Use the OVA for VMware vSphere / ESXi, VMware Workstation / Player, or VirtualBox.

  1. Download the OVA for your architecture:

  2. Import the OVA:

    • In the vSphere Client, choose Deploy OVF Template.
    • Select the downloaded .ova file and follow the wizard.
    • Place the VM on the desired datastore and network.
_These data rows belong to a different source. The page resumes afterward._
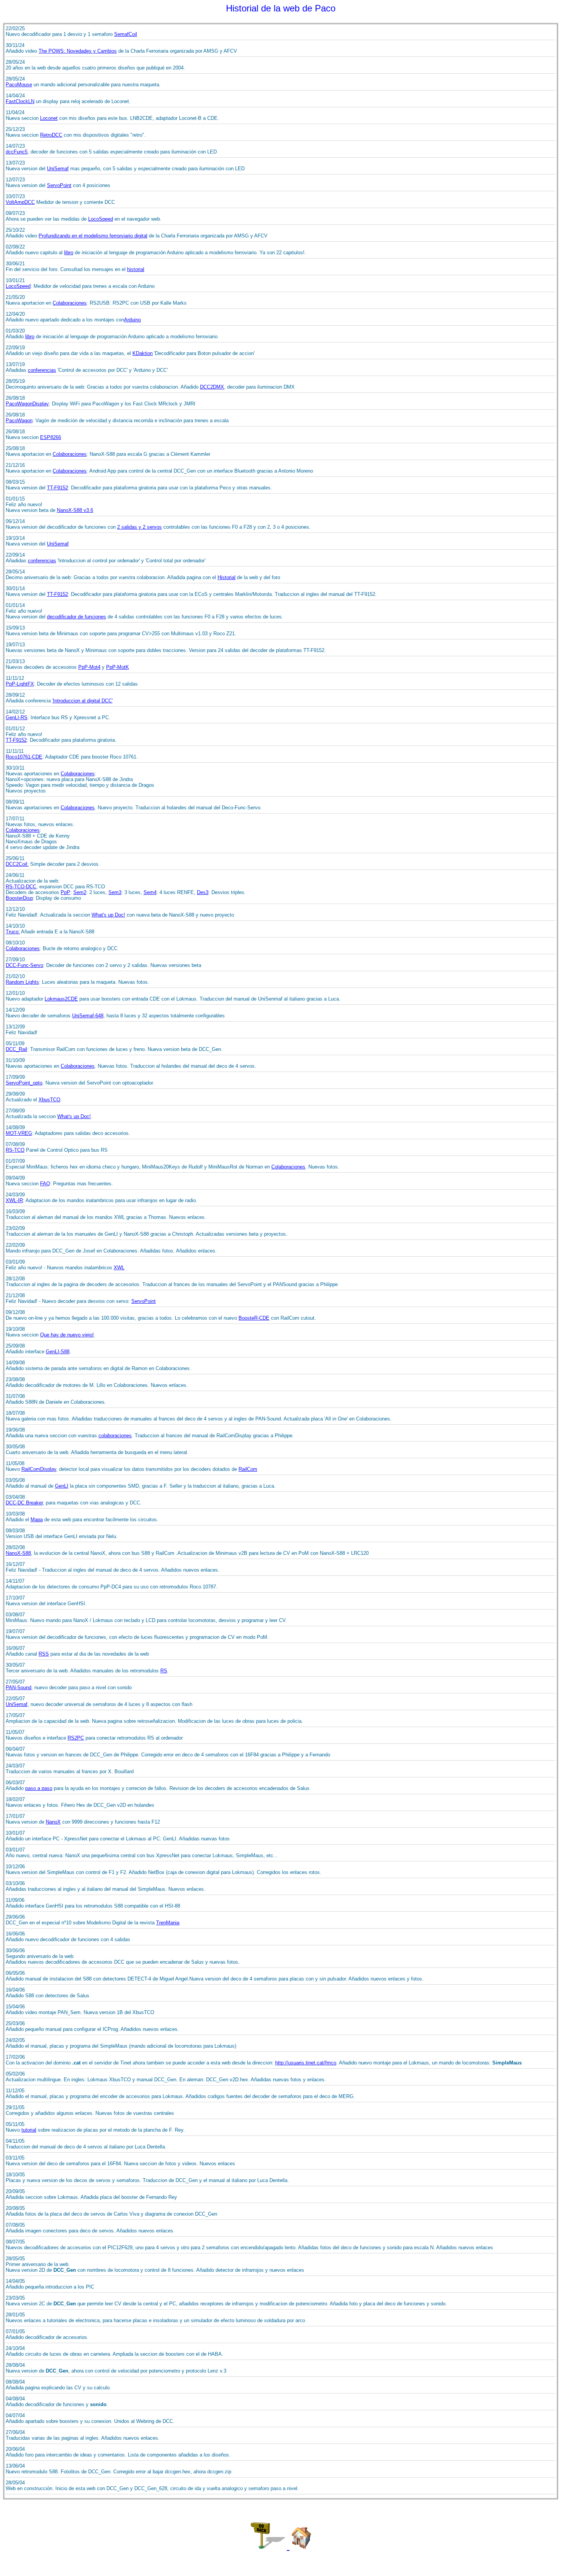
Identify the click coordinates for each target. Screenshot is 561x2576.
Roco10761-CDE (24, 757)
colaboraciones (115, 1435)
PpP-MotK (117, 667)
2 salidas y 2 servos (139, 527)
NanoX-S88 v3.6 (75, 510)
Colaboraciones (70, 303)
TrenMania (167, 1923)
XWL (119, 1267)
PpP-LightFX (20, 684)
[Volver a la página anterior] (269, 2546)
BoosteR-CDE (254, 1318)
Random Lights (22, 982)
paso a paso (38, 1788)
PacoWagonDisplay (27, 404)
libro (68, 252)
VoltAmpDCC (20, 202)
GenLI (61, 1486)
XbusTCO (49, 1099)
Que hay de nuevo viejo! (67, 1335)
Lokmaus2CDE (61, 999)
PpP (65, 892)
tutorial (28, 2130)
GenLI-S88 (57, 1351)
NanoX (53, 1822)
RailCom (248, 1469)
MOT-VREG (19, 1133)
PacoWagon (19, 420)
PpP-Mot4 (89, 667)
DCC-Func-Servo (24, 965)
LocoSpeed (100, 219)
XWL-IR (14, 1200)
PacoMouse (19, 84)
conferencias (42, 370)
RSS (44, 1654)
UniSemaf (58, 168)
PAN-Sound (18, 1687)
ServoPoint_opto (24, 1083)
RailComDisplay (38, 1469)
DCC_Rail (16, 1049)
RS (163, 1671)
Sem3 (114, 892)
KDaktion (142, 353)
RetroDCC (51, 135)
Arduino (132, 320)
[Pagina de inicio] (301, 2546)
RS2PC (76, 1738)
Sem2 (79, 892)
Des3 (202, 892)
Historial (226, 577)
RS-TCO (15, 1150)
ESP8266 (50, 437)
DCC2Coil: (17, 864)
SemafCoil (125, 34)
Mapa (37, 1519)
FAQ (45, 1183)
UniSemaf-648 (87, 1015)
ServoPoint (59, 185)
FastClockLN (20, 101)
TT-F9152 (57, 488)
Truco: (13, 932)
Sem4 (149, 892)
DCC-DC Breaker (24, 1503)
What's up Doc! (108, 915)
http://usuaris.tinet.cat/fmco (305, 2063)
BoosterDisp (19, 898)
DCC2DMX (212, 387)
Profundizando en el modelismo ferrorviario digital (93, 236)
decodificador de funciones (76, 617)
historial (135, 269)
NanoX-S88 (18, 1553)
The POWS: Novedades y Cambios (78, 51)
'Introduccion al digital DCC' (82, 701)
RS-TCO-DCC (21, 886)
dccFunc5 (16, 152)
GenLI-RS (16, 717)
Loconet (49, 118)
Defaults are: 2 vCPU, 8 GB RAM, single NIC (E1000), 500 GB thin-provisioned disk.
    • File → Open, select the .ova, accept the defaults.
    • File → Import Appliance, select the .ova, accept the defaults.
    • VirtualBox may warn about the OVF version — it's safe to ignore.
  3. Power on the VM.

    Watch the console for the login banner; it will display the IP address and web UI URL once first boot completes.
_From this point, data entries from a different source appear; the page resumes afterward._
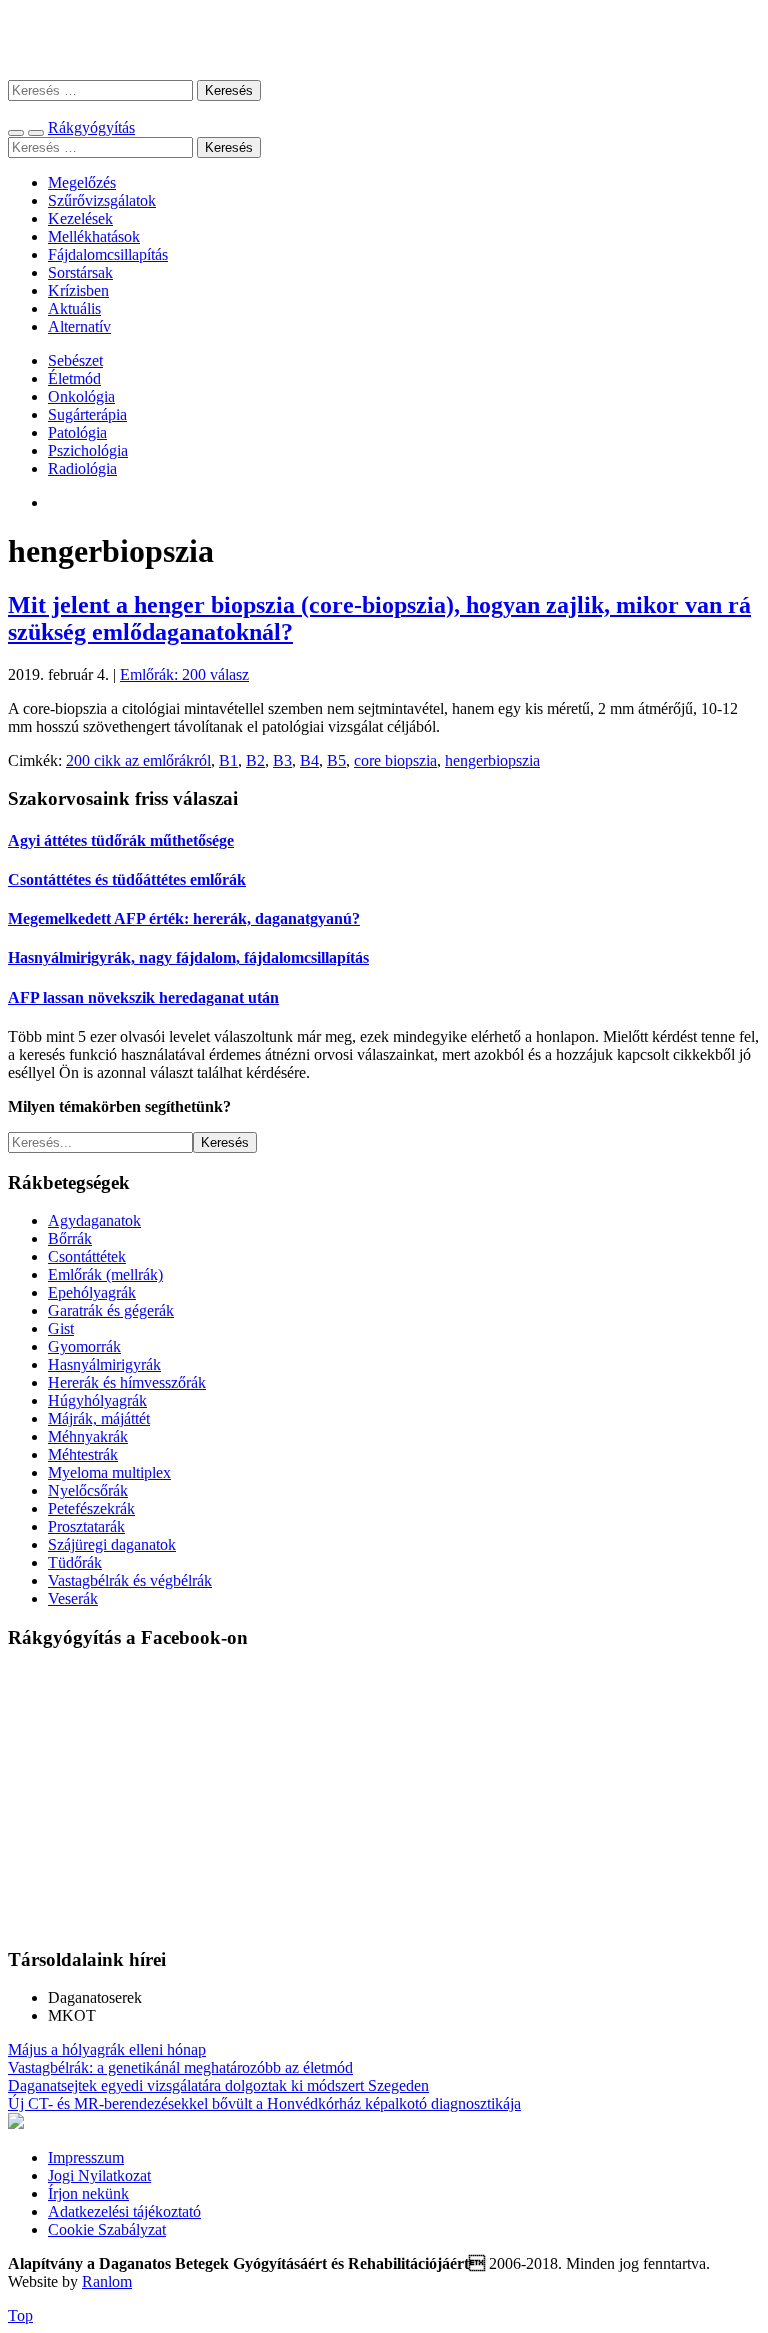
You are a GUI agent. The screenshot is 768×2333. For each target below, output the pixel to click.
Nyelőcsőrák (88, 1490)
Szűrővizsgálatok (102, 200)
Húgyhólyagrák (97, 1400)
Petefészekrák (91, 1508)
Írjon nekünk (88, 2193)
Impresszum (86, 2157)
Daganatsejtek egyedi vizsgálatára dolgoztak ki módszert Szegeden (218, 2085)
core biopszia (395, 760)
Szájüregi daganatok (112, 1544)
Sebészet (75, 360)
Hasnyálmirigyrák (104, 1364)
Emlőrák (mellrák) (105, 1274)
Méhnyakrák (88, 1436)
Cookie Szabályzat (107, 2229)
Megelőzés (82, 182)
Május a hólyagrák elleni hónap (107, 2049)
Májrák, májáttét (99, 1418)
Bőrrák (70, 1238)
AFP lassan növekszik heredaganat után (143, 997)
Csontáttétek (87, 1256)
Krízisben (78, 290)
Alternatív (79, 326)
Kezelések (80, 218)
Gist (61, 1328)
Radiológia (82, 468)
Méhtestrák (83, 1454)
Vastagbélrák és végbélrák (130, 1580)
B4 (309, 760)
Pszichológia (88, 450)
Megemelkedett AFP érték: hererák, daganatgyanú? (184, 918)
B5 (336, 760)
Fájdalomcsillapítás (108, 254)
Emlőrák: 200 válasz (184, 674)
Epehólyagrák (92, 1292)
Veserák (73, 1598)
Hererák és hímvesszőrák (127, 1382)
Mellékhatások (94, 236)
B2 (255, 760)
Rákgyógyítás (384, 39)
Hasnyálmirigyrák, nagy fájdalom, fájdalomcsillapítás (188, 957)
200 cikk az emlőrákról (138, 760)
Use the QCOW2 image for KVM / libvirt, Proxmox, OpenStack, or any other QEMU-based host.

  1. Download the QCOW2 for your architecture:

  2. Create a VM that uses the image as its disk.

    sudo mv collector-appliance-v1.1.6-amd64.qcow2 /var/lib/libvirt/images/collector.qcow2
    
    sudo virt-install \
        --name collector \
        --memory 8192 \
        --vcpus 2 \
        --disk path=/var/lib/libvirt/images/collector.qcow2,format=qcow2,bus=virtio \
        --os-variant fedora-eln \
        --network bridge=br0,model=virtio \
        --import \
        --noautoconsole
    

    Replace br0 with your bridge or use network=default for NAT.

    • Upload the .qcow2 to local storage (or copy it directly into /var/lib/vz/images/<vmid>/).
    • Create a new VM with no disk, then attach the qcow2 via qm importdisk <vmid> collector-appliance-v1.1.6-amd64.qcow2 local-lvm.
    • Set the imported disk as the boot disk, allocate 2 vCPU and 8 GB RAM, and start the VM.
    openstack image create \
        --disk-format qcow2 \
        --container-format bare \
        --file collector-appliance-v1.1.6-amd64.qcow2 \
        --public \
        collector-appliance-v1.1.6
    
  3. Power on the VM and watch the serial console / VM console for the login banner.